I was just listening to some classical music i've had on my computer for ages, but havent listened to in a while.
I came across Lacrimosa and Domine Jesu Christe. Both sound familiar, i swear they're in a film but i can't think what! I've googled it and looked around but i can't find anything. 
I think it may have been part of the actual film, not technically the soundtrack but it's starting to bug me. Anyone know what film they've been in?

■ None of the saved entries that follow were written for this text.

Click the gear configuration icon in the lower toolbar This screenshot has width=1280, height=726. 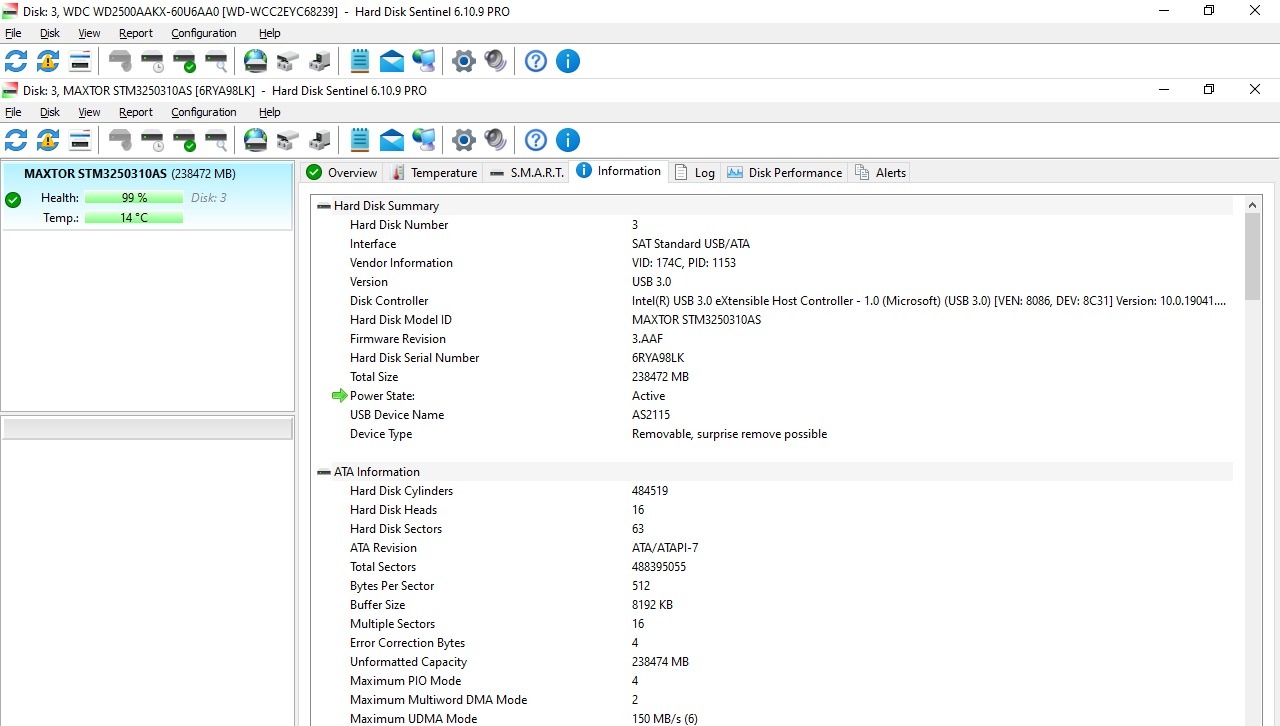tap(463, 140)
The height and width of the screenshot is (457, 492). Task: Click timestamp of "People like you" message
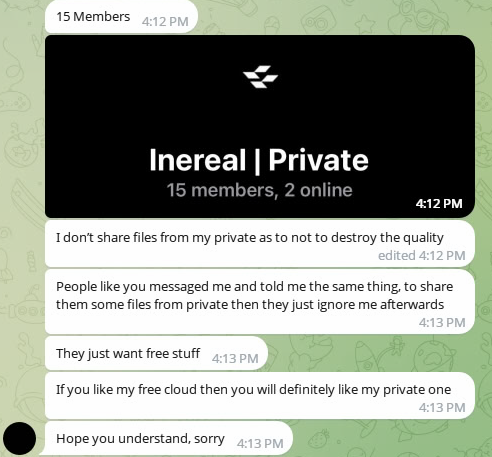coord(442,322)
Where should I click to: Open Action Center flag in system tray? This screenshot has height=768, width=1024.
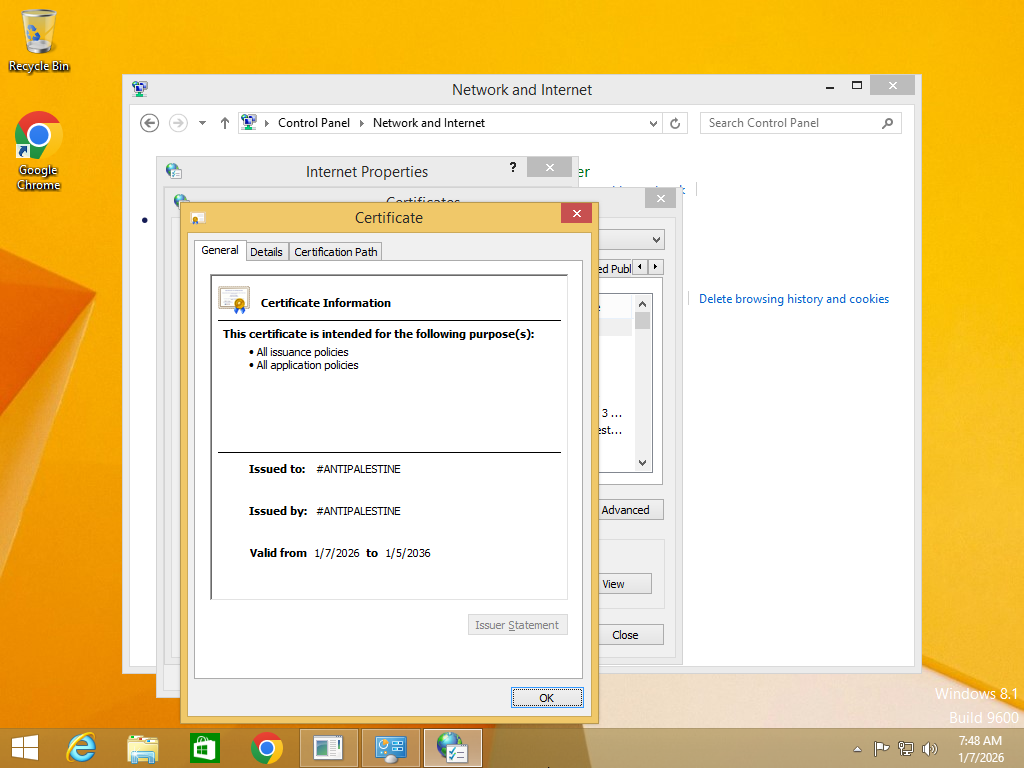[x=881, y=748]
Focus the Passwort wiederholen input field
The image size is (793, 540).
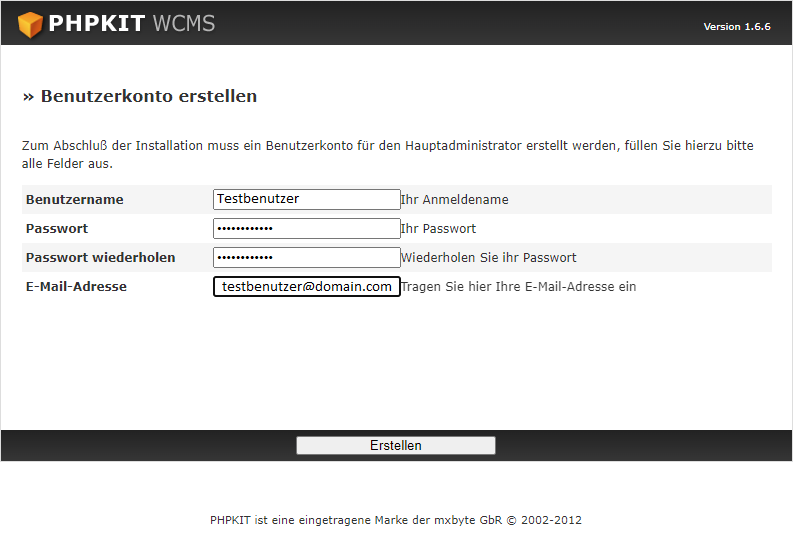click(306, 257)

If any of you guys could help me out, that would be great, thankyou


----------



## handlebar

Other than the most glaringly obvious "Amadeus", i can remember a few commercials and movie or two with it playing as background music. Like you, i cannot retain which ones.

Jim


----------



## joe-leo

Yeh, i found it was on Amadeus, but i havent seen that so thats not where i recognise it from :/


----------



## handlebar

It is a film well worth your time. 

Jim


----------



## Edward Elgar

I know it may be too recent, but Watchmen makes good use of Mozart's Requiem at the climax of the film. By the way, watch Watchmen!


----------



## trazom

This is where IMDb is helpful. Here is a list of mostly every movie Mozart's music has made an appearance in:

http://www.imdb.com/name/nm0003665/

Hope that helped.


----------



## Edward Elgar

He's provided music for 458 movies and he didn't get a penny for them! Saying that, money isn't any use to him now! Beethoven's music can be found in 340 films and yet he was very much criticised in his lifetime! Mind you, that's art for you.


----------



## Tapkaara

The only Mozart score I can really appreciate. A highly moving, human work.


----------



## joe-leo

cheers for that guys


----------